## Exercise material

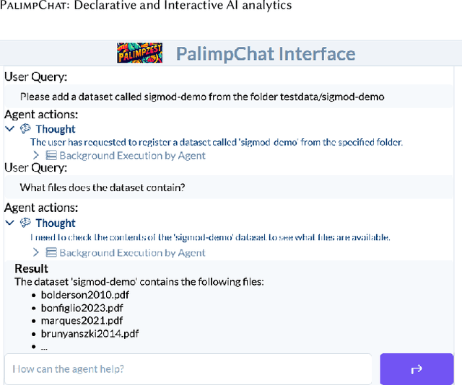The width and height of the screenshot is (462, 385).
Task: Click the 'Please add a dataset' user query message
Action: click(202, 96)
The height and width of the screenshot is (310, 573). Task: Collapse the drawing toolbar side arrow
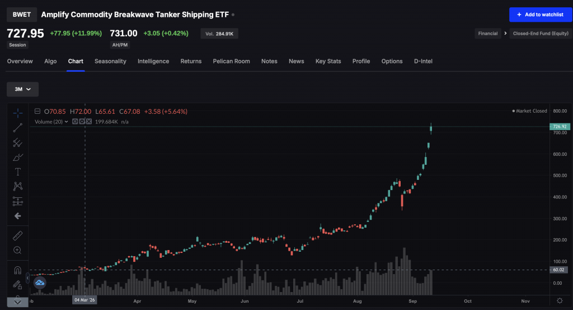pos(27,278)
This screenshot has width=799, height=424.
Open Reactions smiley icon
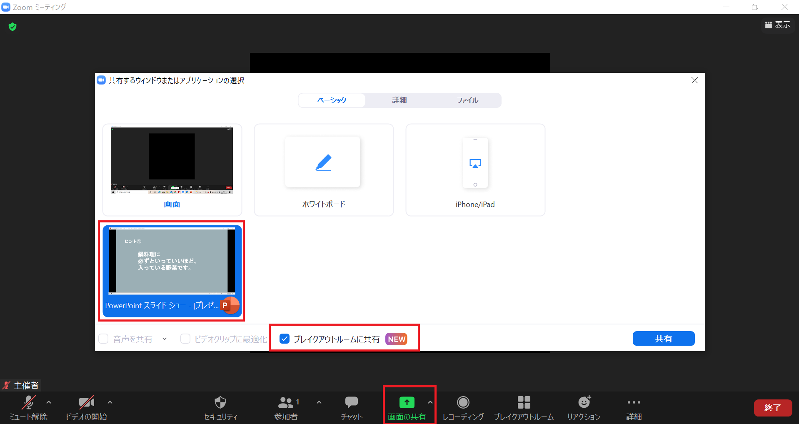click(584, 402)
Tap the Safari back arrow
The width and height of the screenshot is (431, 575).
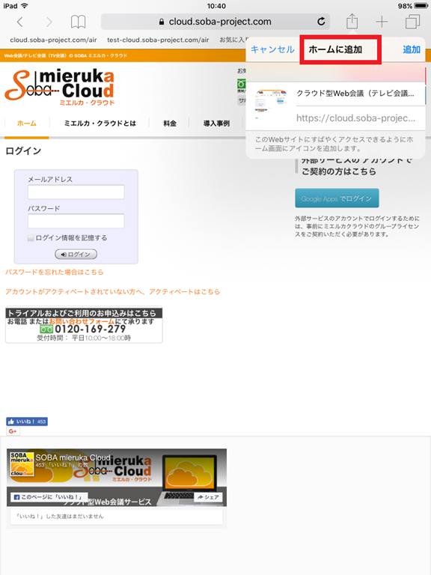pyautogui.click(x=20, y=22)
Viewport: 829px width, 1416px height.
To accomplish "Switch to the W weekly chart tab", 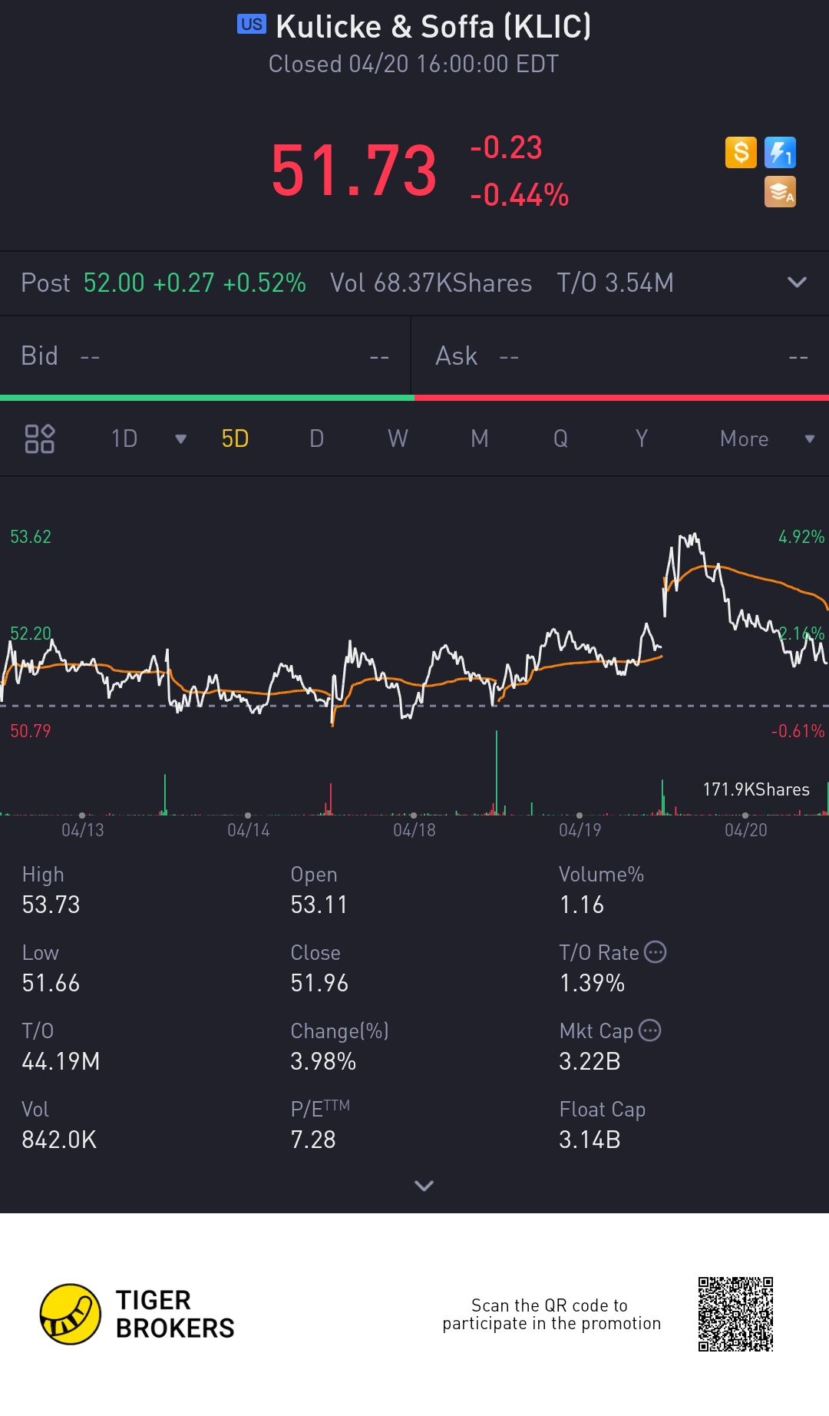I will [398, 439].
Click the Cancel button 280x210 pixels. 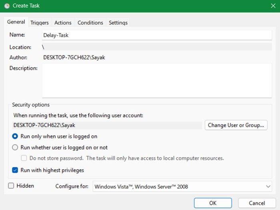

## Work to do
How many of the rows above contain the word "arrow"? Reply with the count alone.

## Correct output
2